And she has no new negatives to throw at Obama. Obviously, if she had dirt on him, she would have used it in the leadup to Super Tuesday, so she probably has none. And don’t think she and her operatives haven’t been searching in every dark corner to find something.
And she seems incapable of developing new campaign themes. Obama, by contrast, is only now getting full traction from his message of repudiating lobbyists and special interests as his financial base increasingly centers around small online donors and hers’ around maxing out special interests. Obama, plainly a better speaker, also has more to say while Hillary’s prosaic rhetoric and annoying voice drains whatever excitement there once was out of her campaign.
This contrast was in evidence on Saturday night at the Virginia Jefferson-Jackson Dinner, where both spoke. Mrs. Clinton approached the stage with polite applause, read a boring speech from a pad, and left to chants of OH BAM A! OH BAM A!
In marked contrast, Obama was surrounded by supporters and admirers who continued the chant. His uplifting, refreshing, and inspiring speech about the importance of hope roused the crowd as he politely – but pointedly criticized Hillary’s cynicism.
That tangible difference in style, in message, in support, and in inspiration will repeat itself throughout the next few weeks.
But What About Super Delegates?
Hillary’s possible lead in delegates will now be exclusively based on a possible advantage among super delegates – ex-officio delegates who hold their positions due to public or party office and who are free to back whomever they choose. Since she has spent six years giving funds to public and party officials in the hopes of getting their votes at the Convention, her lead among these insiders is substantial.

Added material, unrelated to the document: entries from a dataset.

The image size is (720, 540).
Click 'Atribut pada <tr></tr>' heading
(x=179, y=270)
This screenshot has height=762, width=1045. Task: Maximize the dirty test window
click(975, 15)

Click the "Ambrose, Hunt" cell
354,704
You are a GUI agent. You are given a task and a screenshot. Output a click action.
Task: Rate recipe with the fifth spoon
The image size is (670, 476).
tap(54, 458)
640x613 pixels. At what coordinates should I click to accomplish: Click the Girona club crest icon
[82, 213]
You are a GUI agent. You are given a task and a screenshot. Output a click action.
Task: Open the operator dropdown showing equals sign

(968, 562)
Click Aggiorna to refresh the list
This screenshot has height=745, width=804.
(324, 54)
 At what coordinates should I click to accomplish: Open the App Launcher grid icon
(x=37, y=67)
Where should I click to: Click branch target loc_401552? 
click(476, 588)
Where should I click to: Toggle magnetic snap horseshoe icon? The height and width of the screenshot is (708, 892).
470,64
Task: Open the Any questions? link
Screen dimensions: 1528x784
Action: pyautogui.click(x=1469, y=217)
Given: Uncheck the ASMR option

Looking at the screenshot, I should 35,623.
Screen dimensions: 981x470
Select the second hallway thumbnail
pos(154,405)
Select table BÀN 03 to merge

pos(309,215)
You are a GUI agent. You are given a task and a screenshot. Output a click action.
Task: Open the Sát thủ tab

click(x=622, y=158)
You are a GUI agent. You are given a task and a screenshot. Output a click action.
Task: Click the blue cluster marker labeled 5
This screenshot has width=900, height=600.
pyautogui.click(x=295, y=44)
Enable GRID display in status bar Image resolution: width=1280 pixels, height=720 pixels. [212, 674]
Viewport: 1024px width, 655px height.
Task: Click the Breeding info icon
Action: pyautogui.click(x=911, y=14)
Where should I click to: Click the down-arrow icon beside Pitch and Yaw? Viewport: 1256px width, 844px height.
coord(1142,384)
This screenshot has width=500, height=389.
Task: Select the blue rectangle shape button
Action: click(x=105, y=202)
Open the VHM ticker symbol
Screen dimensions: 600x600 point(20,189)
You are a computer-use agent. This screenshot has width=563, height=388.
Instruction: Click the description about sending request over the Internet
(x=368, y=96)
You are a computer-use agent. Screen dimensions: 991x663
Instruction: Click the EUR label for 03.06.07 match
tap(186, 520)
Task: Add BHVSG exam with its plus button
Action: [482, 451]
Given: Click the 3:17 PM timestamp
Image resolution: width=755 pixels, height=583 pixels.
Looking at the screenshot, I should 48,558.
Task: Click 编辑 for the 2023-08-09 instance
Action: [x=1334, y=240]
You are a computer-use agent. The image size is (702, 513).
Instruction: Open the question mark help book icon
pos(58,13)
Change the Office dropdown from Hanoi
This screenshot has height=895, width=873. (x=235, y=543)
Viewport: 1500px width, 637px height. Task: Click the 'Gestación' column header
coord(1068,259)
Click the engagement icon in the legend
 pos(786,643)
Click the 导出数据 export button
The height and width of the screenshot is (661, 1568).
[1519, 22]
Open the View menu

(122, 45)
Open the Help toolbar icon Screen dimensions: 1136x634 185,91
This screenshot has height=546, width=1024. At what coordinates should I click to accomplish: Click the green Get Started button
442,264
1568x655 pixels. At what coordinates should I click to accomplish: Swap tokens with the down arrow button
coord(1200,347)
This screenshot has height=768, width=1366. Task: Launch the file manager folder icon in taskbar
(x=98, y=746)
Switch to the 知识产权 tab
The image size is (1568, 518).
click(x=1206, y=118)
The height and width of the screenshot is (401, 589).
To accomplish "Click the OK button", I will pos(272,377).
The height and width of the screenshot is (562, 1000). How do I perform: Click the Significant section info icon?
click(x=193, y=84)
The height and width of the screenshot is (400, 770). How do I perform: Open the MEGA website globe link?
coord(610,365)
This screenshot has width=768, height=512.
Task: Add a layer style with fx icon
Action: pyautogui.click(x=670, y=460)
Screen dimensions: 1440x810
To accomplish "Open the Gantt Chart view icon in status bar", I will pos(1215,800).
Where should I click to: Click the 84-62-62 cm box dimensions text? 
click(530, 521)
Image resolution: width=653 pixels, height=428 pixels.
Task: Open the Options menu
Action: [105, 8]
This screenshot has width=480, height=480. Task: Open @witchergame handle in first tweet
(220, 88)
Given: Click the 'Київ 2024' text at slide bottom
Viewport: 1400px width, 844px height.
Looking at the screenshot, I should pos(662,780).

But can Hillary get nominated by super delegates even when the elected delegates back Obama? For the Democratic Party to go this route would be to risk a repetition of the tear gassed streets of Chicago in 1968 outside their convention hall.
By convention time, Obama will probably have a significant lead among popularly chosen delegates. His lead may be so great as to make the votes of super delegates irrelevant. But if these unelected delegates obfuscate the clearly expressed will of the voters by backing Hillary, there will be hell to pay and they know it. Since many are public officials – Congressmen, Senators or Governors – they will not lightly risk wholesale rebellion against them in their home states and districts from Obama loyalists who want revenge for being cheated out of the nomination.
Obama will begin stressing how inappropriate it would be for super delegates to nullify the will of the voters and his comments are likely to string a responsive chord among party voters and elites alike.
One more factor – Harold Ickes is apparently in charge of rounding up the superdelegates for Hillary. This could really clinch it for Obama. With Harold’s thug-like demeanor and absolute lack of any charm whatsoever, his targets are more likely to run screaming.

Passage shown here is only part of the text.